THE TASK:
According to the passage on arrestin-3 and class B receptors, which two lysine residues were the relevant mutations finally narrowed down to?

PASSAGE TO READ:

#####

As the elimination of all potential ubiquitination sites in arrestin-3 by mutation of all lysine residues to arginines resulted in a mutant that showed barely any recruitment to agonist-activated receptors, only proven ubiquitination sites (identified by mass-spectrometry or literature review) were removed. Since eight lysine to arginine single mutants of arrestin-3 still co-internalized with the PTHR, we next combined all of these mutations. The resulting arrestin mutant displayed an inconsistent internalization with the PTHR and colocalized with the receptor only in some cells. As the cause for this variable phenotype could not be identified, the number of mutations in arrestin-3 was next reduced successively to identify those lysine to arginine mutations that influence the co-internalization with class B receptors. This also led to a more consistent co-internalization with these GPCRs. In the end, the relevant mutations could be narrowed down to the lysine residues 108 and 178 as the double mutant Arr3 K108R K178R was no longer co-internalized with several class B receptors. Moreover, FRAP (fluorescence recovery after photobleaching) measurements showed that the complexes between this mutant and an agonist-activated class B receptor were as stable as with wild-type arrestin-3, suggesting that the reduced co-internalization of Arr3 K108R K178R was not based on a less stable receptor binding. However, the question remains whether the impaired co-internalization can indeed be attributed to the reduced ubiquitination of this arrestin mutant.
To examine the role of posttranslational modifications in the co-internalization of arrestin-3 with class B receptors, we first prevented the cellular ubiquitination with an inhibitor of the most prominent E1-ligase Uba1, TAK-243. Even though this did not impair the co-internalization of arrestin with class B receptors, it is not completely sure whether TAK-243 indeed prevents the ubiquitination of arrestin-3. As the SUMOylation inhibitor 2-D08 did not affect the internalization of arrestin-3 either, both ubiquitination and SUMOylation do not play a major role in the co-internalization of arrestin with class B receptors according to this thesis.

#####

RECORDS PROVIDED:
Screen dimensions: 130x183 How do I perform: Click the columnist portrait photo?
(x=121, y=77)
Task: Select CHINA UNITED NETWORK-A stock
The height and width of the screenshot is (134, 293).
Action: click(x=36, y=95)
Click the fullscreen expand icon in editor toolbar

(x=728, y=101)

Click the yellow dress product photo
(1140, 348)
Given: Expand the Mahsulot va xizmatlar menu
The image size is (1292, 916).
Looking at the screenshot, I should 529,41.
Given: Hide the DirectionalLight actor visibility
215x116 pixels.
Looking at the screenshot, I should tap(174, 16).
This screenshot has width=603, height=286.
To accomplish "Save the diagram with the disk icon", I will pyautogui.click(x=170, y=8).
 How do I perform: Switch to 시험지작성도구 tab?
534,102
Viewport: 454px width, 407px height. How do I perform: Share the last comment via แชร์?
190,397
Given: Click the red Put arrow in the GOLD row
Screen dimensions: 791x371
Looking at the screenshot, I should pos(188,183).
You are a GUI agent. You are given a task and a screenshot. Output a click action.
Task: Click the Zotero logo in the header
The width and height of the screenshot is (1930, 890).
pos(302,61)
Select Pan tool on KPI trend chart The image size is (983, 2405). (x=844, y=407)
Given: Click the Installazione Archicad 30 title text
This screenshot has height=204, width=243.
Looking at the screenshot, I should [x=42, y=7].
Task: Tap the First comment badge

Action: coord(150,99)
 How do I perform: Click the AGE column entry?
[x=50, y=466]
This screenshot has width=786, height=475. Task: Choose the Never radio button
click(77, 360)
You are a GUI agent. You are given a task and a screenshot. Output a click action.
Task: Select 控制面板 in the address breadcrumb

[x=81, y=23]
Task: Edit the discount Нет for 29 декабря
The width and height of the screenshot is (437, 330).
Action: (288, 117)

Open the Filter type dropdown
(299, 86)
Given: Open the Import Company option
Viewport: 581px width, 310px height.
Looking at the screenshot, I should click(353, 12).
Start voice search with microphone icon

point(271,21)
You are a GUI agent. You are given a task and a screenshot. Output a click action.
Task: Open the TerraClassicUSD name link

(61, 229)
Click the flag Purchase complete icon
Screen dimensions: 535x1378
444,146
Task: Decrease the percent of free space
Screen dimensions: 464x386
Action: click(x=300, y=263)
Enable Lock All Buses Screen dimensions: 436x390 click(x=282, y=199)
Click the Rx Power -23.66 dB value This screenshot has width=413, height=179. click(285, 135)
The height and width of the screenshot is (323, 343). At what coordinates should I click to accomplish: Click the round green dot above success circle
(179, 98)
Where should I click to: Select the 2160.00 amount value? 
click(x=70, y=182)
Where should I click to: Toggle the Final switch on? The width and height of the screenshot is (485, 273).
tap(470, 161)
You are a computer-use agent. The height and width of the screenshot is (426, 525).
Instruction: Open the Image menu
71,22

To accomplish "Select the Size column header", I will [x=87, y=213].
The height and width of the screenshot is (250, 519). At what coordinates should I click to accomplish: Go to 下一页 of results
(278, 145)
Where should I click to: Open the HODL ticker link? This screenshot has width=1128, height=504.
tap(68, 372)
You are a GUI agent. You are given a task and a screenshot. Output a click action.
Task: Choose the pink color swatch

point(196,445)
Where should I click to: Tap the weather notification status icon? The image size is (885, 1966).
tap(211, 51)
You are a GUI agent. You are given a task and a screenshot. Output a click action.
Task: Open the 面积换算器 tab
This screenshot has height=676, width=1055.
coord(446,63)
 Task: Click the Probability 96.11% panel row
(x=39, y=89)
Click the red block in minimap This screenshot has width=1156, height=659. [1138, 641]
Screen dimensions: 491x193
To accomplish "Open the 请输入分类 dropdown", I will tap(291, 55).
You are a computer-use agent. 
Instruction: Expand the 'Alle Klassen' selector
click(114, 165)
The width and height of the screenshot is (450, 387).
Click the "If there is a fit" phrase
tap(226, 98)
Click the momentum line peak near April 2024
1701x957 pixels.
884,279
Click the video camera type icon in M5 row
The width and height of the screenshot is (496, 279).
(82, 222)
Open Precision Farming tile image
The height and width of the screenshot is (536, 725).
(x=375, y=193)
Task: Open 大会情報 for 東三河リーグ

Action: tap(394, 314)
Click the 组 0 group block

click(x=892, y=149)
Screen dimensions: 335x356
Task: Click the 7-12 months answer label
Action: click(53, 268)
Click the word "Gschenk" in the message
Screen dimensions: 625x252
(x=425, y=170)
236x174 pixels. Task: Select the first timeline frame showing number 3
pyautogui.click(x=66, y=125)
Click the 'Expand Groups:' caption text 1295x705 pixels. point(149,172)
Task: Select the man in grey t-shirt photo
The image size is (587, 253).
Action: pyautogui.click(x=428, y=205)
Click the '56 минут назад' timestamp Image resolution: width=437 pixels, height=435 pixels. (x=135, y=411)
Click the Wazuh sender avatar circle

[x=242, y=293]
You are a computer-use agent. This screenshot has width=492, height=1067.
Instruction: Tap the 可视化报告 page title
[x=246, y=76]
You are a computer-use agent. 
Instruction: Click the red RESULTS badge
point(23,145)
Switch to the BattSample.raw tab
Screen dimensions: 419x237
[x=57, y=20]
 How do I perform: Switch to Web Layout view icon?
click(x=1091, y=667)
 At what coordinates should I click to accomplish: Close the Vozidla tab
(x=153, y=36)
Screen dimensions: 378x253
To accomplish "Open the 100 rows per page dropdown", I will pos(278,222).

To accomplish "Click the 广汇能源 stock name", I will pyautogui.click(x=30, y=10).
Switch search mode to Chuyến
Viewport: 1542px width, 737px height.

#####

ANSWER FOR THIS EXERCISE:
Lysine residues 108 and 178.